Нет, страх покидал его постепенно. Тин Вин не знал, как и когда это началось. Боязни тоже требовалось время, чтобы уйти. Плод манго не созревает за один день.
Но Тин помнил, когда впервые почувствовал перемены в себе. Стоял знойный июльский день, однако жара не сильно ему досаждала. Обливаясь потом, он сидел в парке на берегу Королевского озера. Рядом опустилась пара голубей. Им тоже было очень жарко. Птицы даже ворковать не могли. Тин смотрел на воду и представлял себе Ми Ми. Тогда он впервые ощутил, что мысли о ней уже не будоражат, не пробуждают ни желания, ни всепоглощающей тоски, которая прежде лишала сил. Не было ни страха, ни печали. Он знал, что любит Ми Ми больше всех на свете, однако страсть перестала его снедать, связывая по рукам и ногам. Времена, когда он в оцепенении сидел на сосновом пне или, обессиленный, лежал на циновке, безвозвратно прошли. Любовь больше не разрушала его.
Потом пошел дождь. Тин закрыл глаза. Ливень был сильным, но быстро кончился. Когда Тин вновь открыл глаза, уже наступили сумерки. Он встал, прошел несколько шагов и всем телом почувствовал: что-то изменилось. Он словно вырос. С плеч свалилась тяжелая ноша. Он был свободен. Больше ничего не ждал от жизни, и не потому, что разочаровался в ней. Причина была иной. Все важное в его судьбе уже произошло. Он познал счастье, какое суждено познать человеку. Он любил и был любимым. Безраздельно.
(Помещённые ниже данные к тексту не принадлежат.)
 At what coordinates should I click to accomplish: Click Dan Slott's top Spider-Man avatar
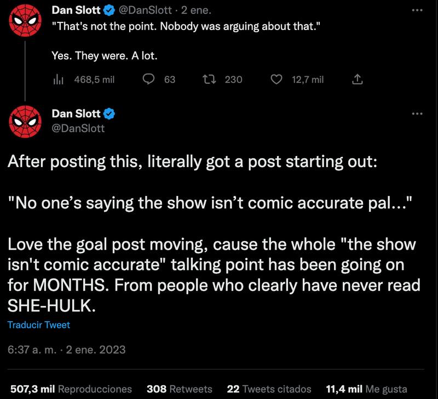(25, 21)
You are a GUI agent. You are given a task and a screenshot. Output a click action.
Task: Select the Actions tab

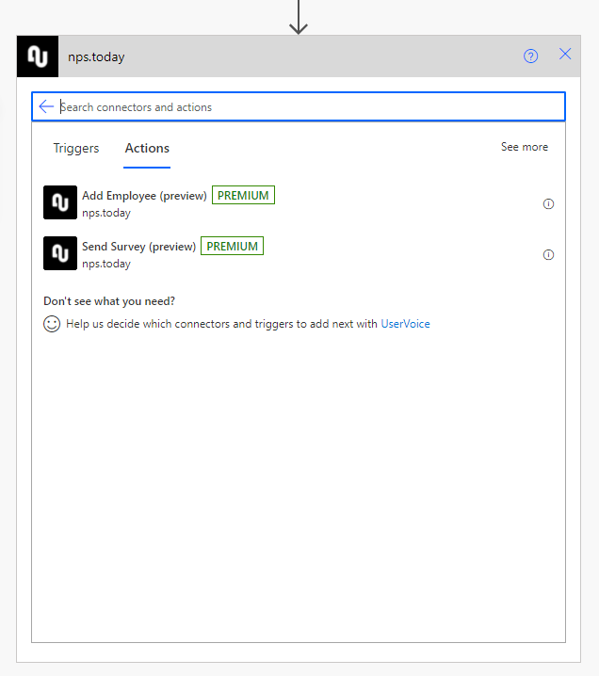(147, 148)
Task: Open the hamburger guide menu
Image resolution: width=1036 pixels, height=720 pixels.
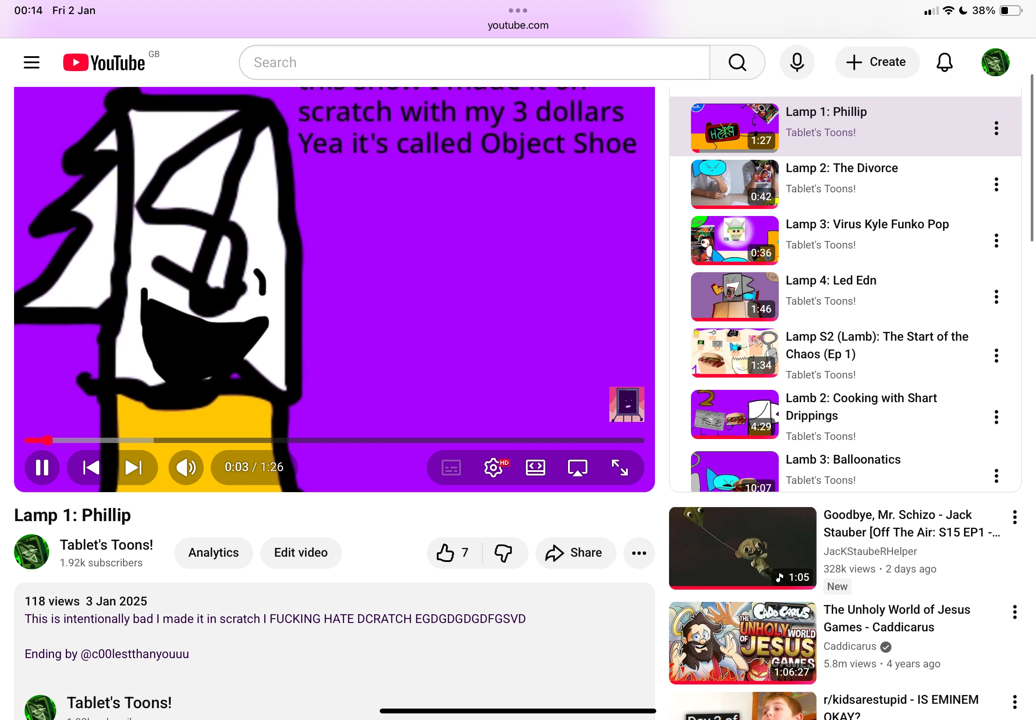Action: point(32,62)
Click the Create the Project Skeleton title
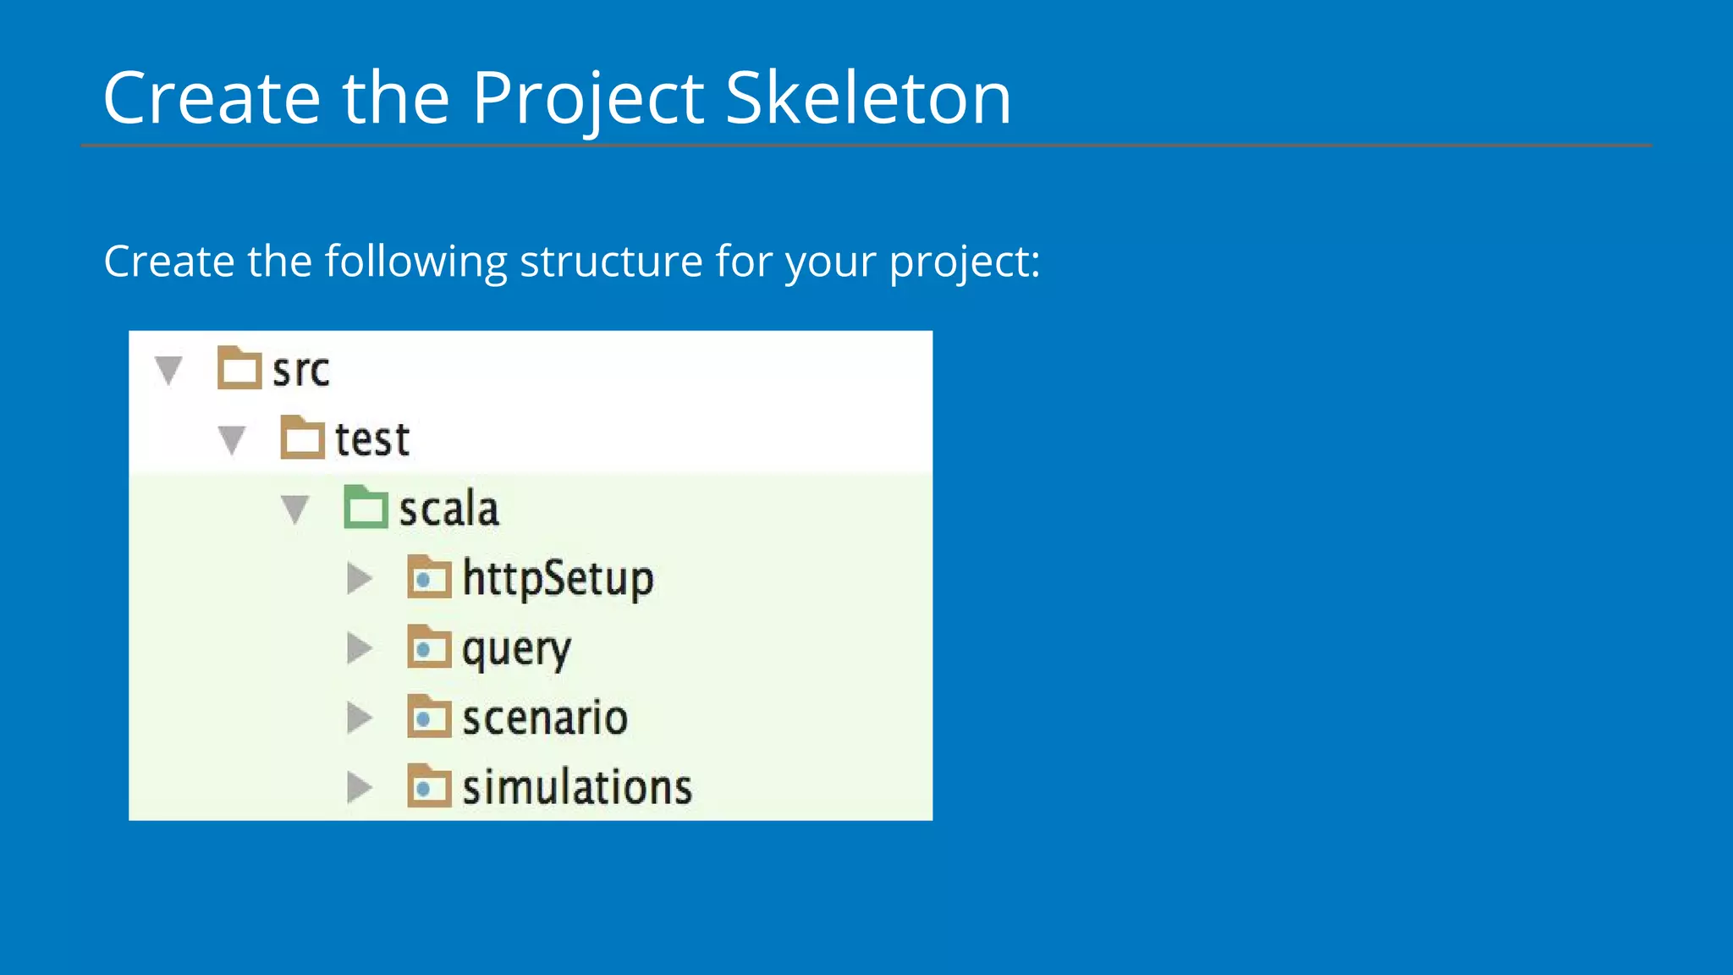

Тин произнес эти слова вслух, но тихо, едва шевеля губами: «Я люблю, и я любим».
Это было так просто и в то же время так сложно.
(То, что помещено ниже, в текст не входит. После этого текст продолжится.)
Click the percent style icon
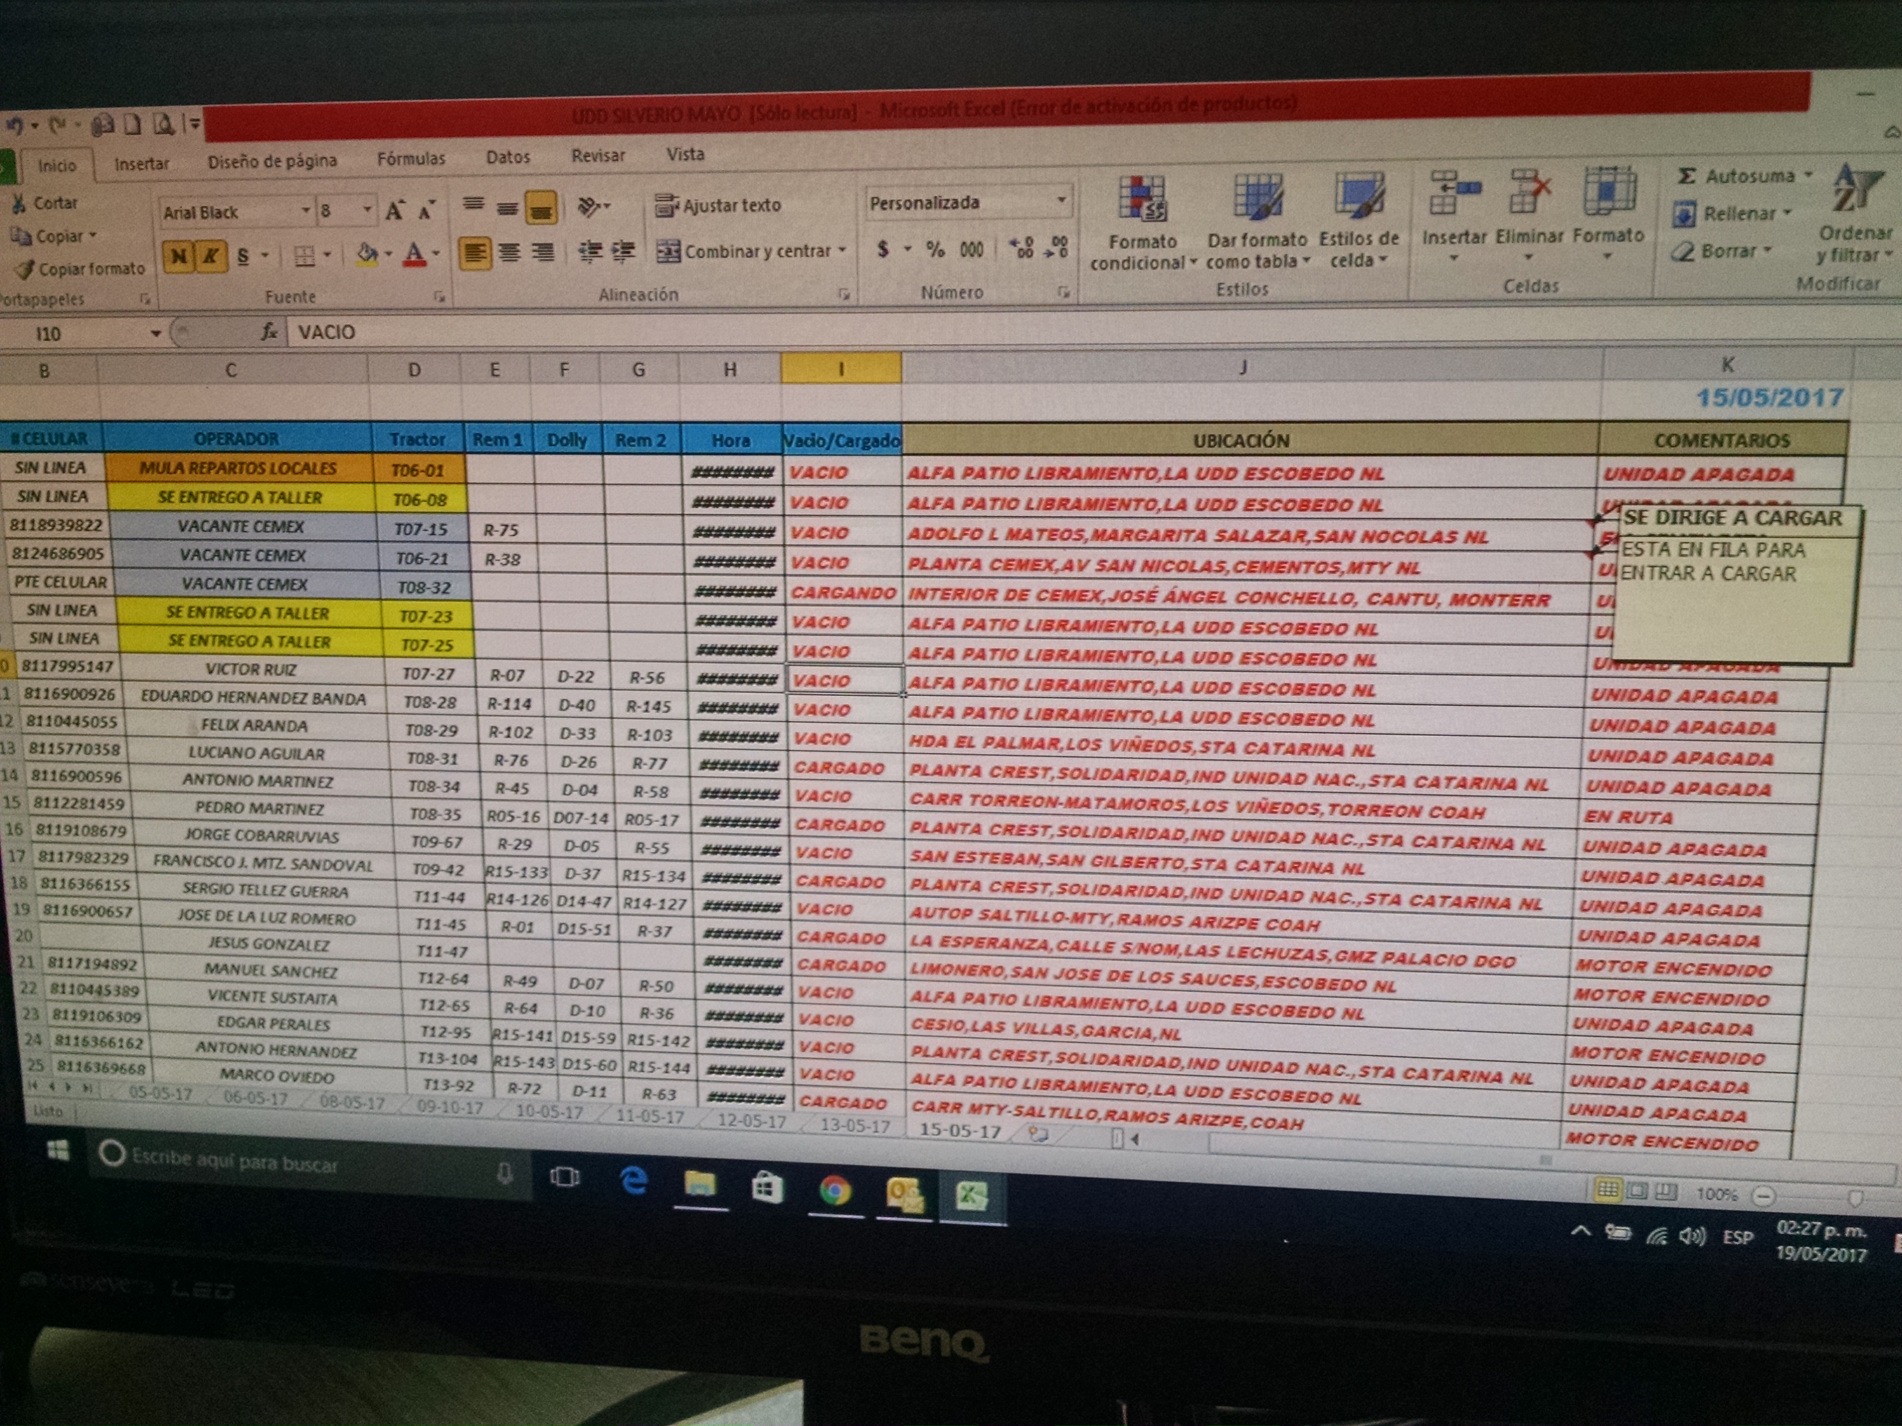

Тин не сомневался в своей любви к Ми Ми и в ее чувствах к нему, как не сомневался в собственном теле. Никто и никогда не сможет отобрать у него это счастье. Пока он дышит, он будет ее любить и будет любим ею. То, что Ми Ми живет в двух днях пути отсюда, значения не имело. Не важно и то, что она не ответила ни на одно письмо. Даже если им не суждено в ближайшие годы увидеться, это пустяки. Чтобы любить, не обязательно жить под одной крышей и просыпаться в одной постели. За несколько лет судьба подарила ему столько радости, сколько большинству людей не удается получить за всю жизнь. Нужно лишь перестать желать большего. Он не имеет права жадничать. Ненасытность ослепляет и оглушает. Тин устыдился, осознав, насколько он был слеп к своему счастью.
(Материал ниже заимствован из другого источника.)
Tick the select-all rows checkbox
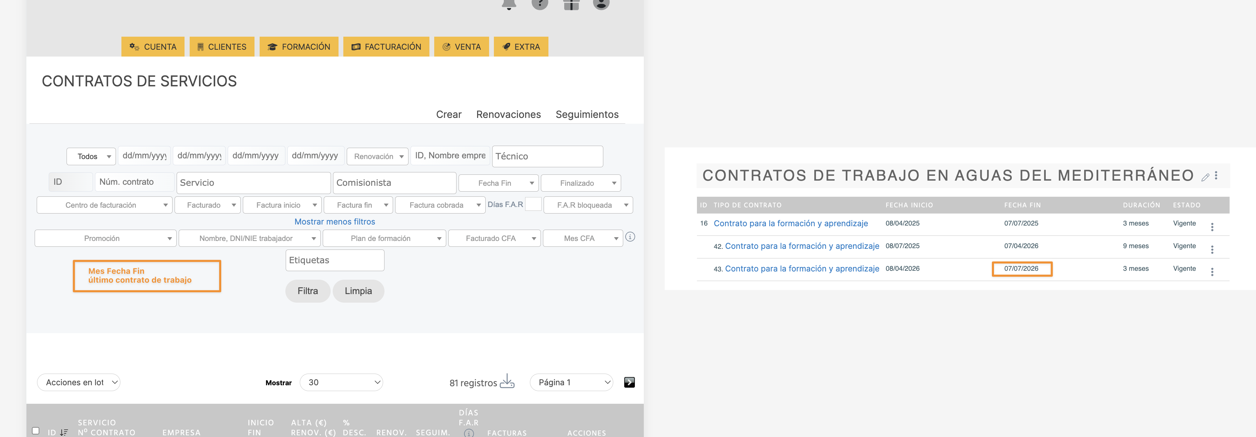This screenshot has width=1256, height=437. coord(36,431)
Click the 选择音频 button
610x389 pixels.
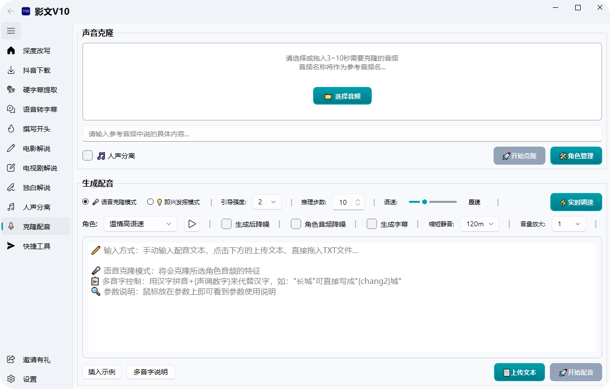342,96
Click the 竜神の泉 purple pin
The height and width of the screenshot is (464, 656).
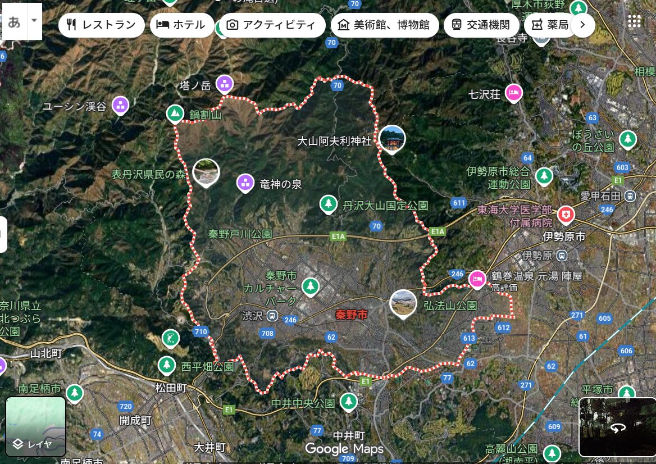point(244,182)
После длительных размышлений Тин пришел к выводу, что ему не о чем горевать. Судьба изобильно его вознаградила. Он больше не жил ни в прошлом, ни в будущем. Наслаждался каждым днем так, будто засыпал и просыпался рядом с Ми Ми.
— Отдать швартовы! — послышалось с капитанского мостика.
Команда молодого офицера вытолкнула Тина из оцепенения.
— Есть отдать швартовы! — отозвались двое матросов на пристани.
Канаты шумно плюхнулись в воду. Из пароходных труб повалил черный дым. Корабль вздрогнул. Потом раздался низкий протяжный гудок, от которого Тина передернуло.
Старик, который стоял рядом с ним и смотрел на панораму Рангуна, приподнял шляпу. В глазах его была непонятная Тину грусть. Казалось, этот человек покидал не только шумный, многолюдный город. За спиной старика две молодые англичанки с заплаканными глазами махали белыми платочками.
Тин провел рукой по лицу. Его щеки были сухими. Даже не вспотели.